Se abre esta primera calle como una piñata en un cumpleaños, hay niños, viejos, hombres, muchos hombres, siguen engalanando las mujeres con sus faldones, hay locales miles, hay mercancía que viene de no sé donde, falta la luz, estamos en Latinoamérica, no sabes a dónde mirar, todo punto se roba tu atención, las calles son de piedra, el comercio informal es el rey, esto es Villazón, la primera ciudad de Bolivia.

Aprieta el hambre y la oferta de comida no se hace esperar. Un hombre y una mujer atienden con su carretilla abarrotada de ollas en una acera. Diez bolivianos o 6 pesos argentinos, en las fronteras se juega con dos monedas. Una comida barata y abundante, aquí soy menos pobre pero igual de paria que todos. Arroz, fideos, ensaladas variadas, chuletas de cerdo, picante, mucho picante, todo en un mismo plato, estoy en otro país, un país más cercano al mío. En esa misma acera como sintiéndome uno más, no tendría porque ser diferente y como mi almuerzo.

No da para quedarse en este caos y los nuevos caminos bolivianos que sabemos difíciles plantean el mayor reto e interrogante a la vez. Vuelve a aparecer la figura mitológica del tren haciendo guiños. Bolivia no ha aniquilado el tren del todo, de hecho resulta uno de los medios más amables para acortar camino, quiero dar un salto hasta la ciudad de Uyuni y cuento con la suerte de estar a tiempo para ir a tomarlo, el tren espera allá dormido para remontar ese primer tramo Boliviano.
Entre los bultos de los locales que viajan en el, las mochilas de los siempre presentes mochileros voy colando mi bicicleta que se parapeta como otro objeto mas y vuelvo a subir a un tren, un tren que me sorprende por su pulcritud y buena atención. No hay que subestimar a los países y su gente, Bolivia tiene lo propio, su magia indígena y árida.

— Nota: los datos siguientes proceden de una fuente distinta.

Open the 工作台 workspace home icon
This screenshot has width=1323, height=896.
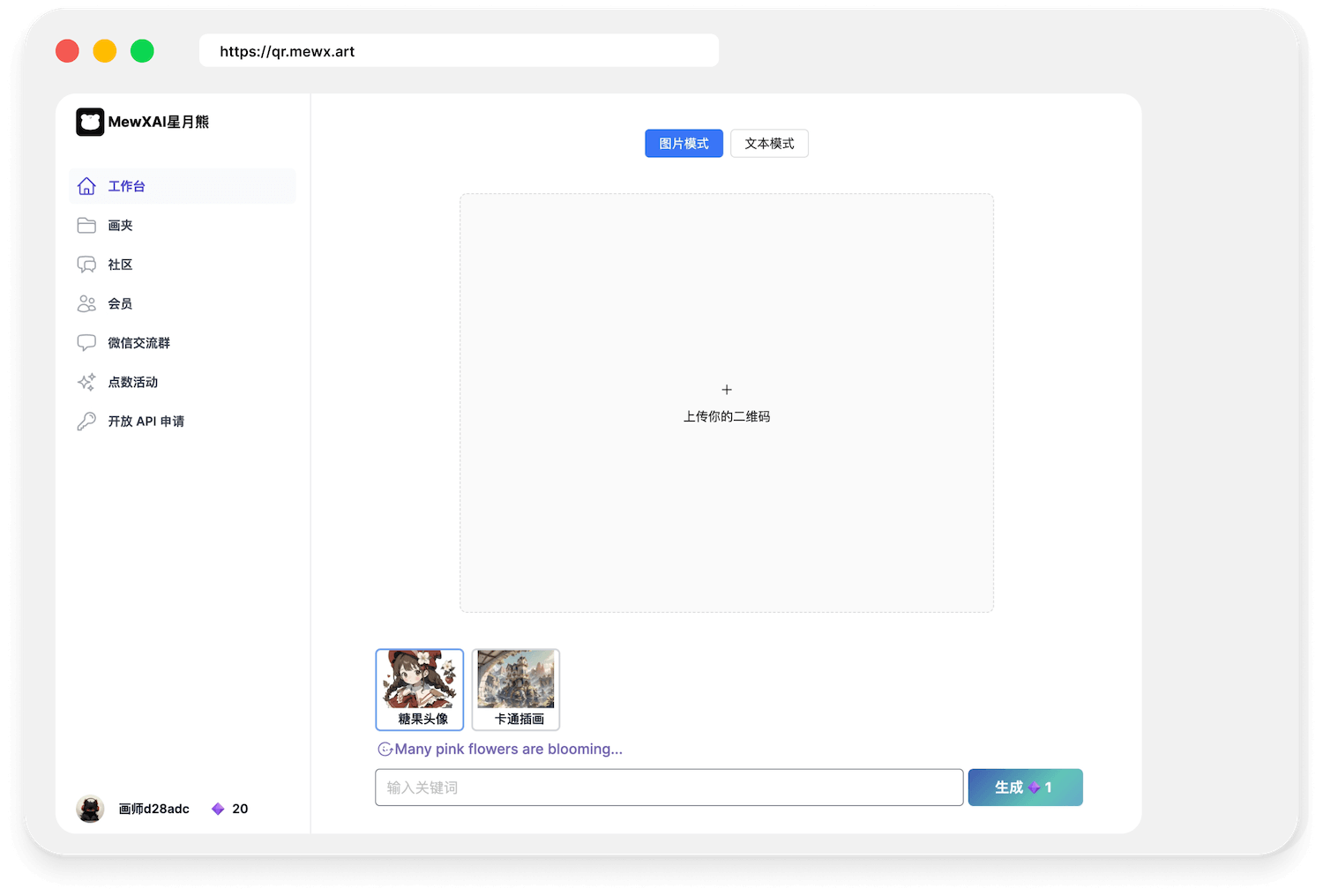coord(86,186)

Solo serán nueve horas de viaje, unas con luz y otras en la noche para llegar hasta Uyuni. Vamos desplazándonos lento por tierras áridas y deshabitadas. Un hombre limpia periódicamente los pasillos del tren y quita el polvo que se va acumulando en el televisor que hay en cada vagón, si, hay televisión para el “disfrute” de los viajeros. Afuera poblaciones perdidas en el espacio se suceden con el paso de los kilómetros en esta agreste Bolivia y a cada tanto carreteras de piedra y arena se pueden ver a través de las ventanas que también se llenan de polvo. Me encantaba entrar así, de esta manera a mi nuevo país que era una total incógnita para mí, el último que me faltaba por conocer, más no el último por recorrer, mucho tenía que aprender de Bolivia.

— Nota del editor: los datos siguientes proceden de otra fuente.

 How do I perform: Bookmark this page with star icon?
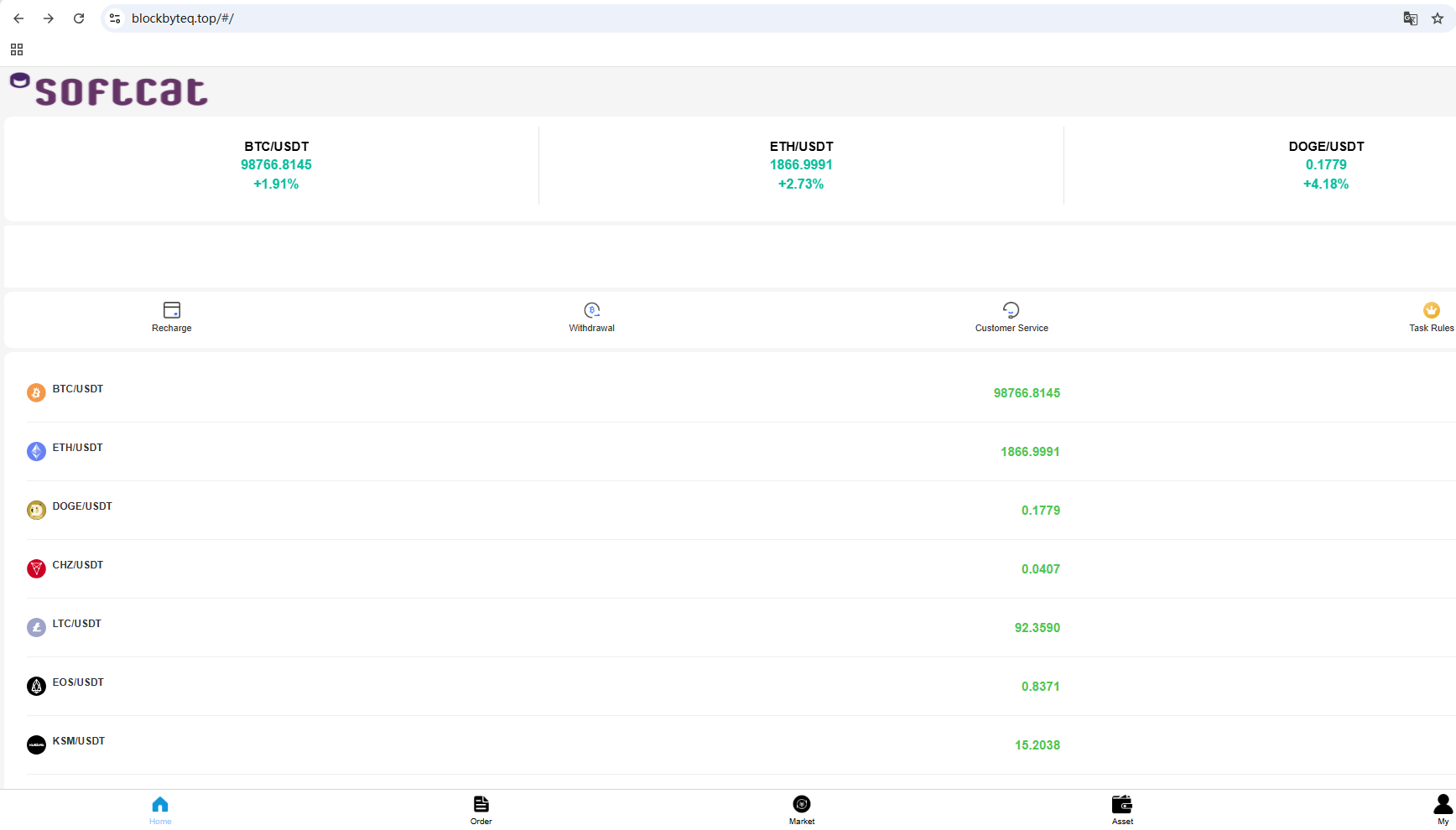point(1437,18)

Hace el tren su primera parada, es de noche en la población de Tupiza, muchos bajan, muchos suben, afuera los puestos de comida vuelven a rebosar los platos y el tiempo es justo para ir a llenar la panza. El tren hace su llamado no bien ha descansado y todos de nuevo acudimos a él.
No hay luz afuera por los caminos y se ha sucedido la noche, solo en las curvas la luz potente del tren ilumina las rocosas paredes de las montañas, nos dejamos abrazar por la noche y esperar nuestro destino. En la madrugada arriba el tren a buen puerto, todo está calmo, casi muerto y así es como llegamos a Uyuni.